Just One Inch
Page 11
But when Mom casually tossed off that she and Harold were engaged after a mere three months of dating, I was shocked.
“Mom!” I cried. “I haven’t even met him yet! And I mean, you’re, you’re so … old to be getting married,” I said with horror.
“Old but not dead, sweetie,” she chimed, looking at me wryly from the driver’s seat of her coupe. “Even seventy-year-olds get married,” she added mischievously. “It’s about time you did too.”
I didn’t even want to go down this road. Twenty-five is not over the hill, not in the enlightened times of “leaning forward” and Bernie Sanders stumping for President. But I’d wisely kept my mouth shut. Any conversation in that direction wasn’t going to be positive, at least for me.
So when she’d off-handedly mentioned that Harold’s sons were going to join us, I was already resigned. Just grin and bear it, grin and bear it, I reminded myself. Soon I’d be back in my apartment in my comfy PJs, readying myself for another night of cramming.
But when the man appeared … oh god, all the blood drained from my body and I felt like a limp, lifeless doll. He was exactly as I remembered. I could catch a whiff of male aftershave as well as his personal scent, that heady, woodsy smell that concentrated itself behind his balls, the musk lingering in my nostrils long after I’d left him. The introductions went by in a blur. His name was Jake. I managed to catch that in the whirlwind of conversation, plus the fact that he was engaged to my twin.
“See Mother? See Tina?” Jenna scoffed as she flaunted her bling. “It’s gorgeous isn’t it? Five carats, VVS1, cushion-cut, Jake had his eye on it the moment he met me,” she preened.
Really? My mystery man, whom I’d hooked up with a mere four months ago was now getting married to my sister? My mind ran furiously, trying to piece together some kind of timeline. I guess Jenna hadn’t started missing class until recently … it was possible, I guess.
Ugh. My heart crashed and I felt leaden with exhaustion. The man I’d fantasized about, whom I’d built up in my head as a hero of sorts, was part of this sordid drama, another twist in my twin’s perfect life. And he’d been fucking my sister for the last few months … while I was pregnant with his child.
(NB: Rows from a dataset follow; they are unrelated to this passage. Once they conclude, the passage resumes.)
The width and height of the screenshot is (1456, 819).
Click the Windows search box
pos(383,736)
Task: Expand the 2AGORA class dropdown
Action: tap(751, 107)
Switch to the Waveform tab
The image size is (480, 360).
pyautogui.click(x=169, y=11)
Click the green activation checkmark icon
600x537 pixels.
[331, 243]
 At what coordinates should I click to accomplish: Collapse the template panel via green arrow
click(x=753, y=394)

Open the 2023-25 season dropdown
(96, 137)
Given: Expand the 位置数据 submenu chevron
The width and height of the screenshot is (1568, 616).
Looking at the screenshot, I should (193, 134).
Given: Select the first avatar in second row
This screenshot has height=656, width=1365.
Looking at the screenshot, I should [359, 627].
Because it’s true. That one night, the one night that I had sex in my life, has led to this: pregnancy. It’s hard for me to believe. I mean, they always say that you can’t get pregnant the first time, and it had all happened so fast, you know? One moment I was still clothed and the next, I’d been transformed into a naked slut, the big man shooting his come into my body, leaving me filled with the most delicious hot juices. I’d reveled in my femaleness afterwards, curled up in the sheets as he made his way to the shower. I’d figured it was nothing … just a tumble with a stranger at some random party, and I’d snuck off as soon as he was out of sight. Let’s face it, hot guys aren’t looking for girls like me, a bookish nerd with glasses and comfy clothes.
So I’d scooted out of there, my disheveled appearance and prolonged absence provoking a gasp from my best friend Hailey.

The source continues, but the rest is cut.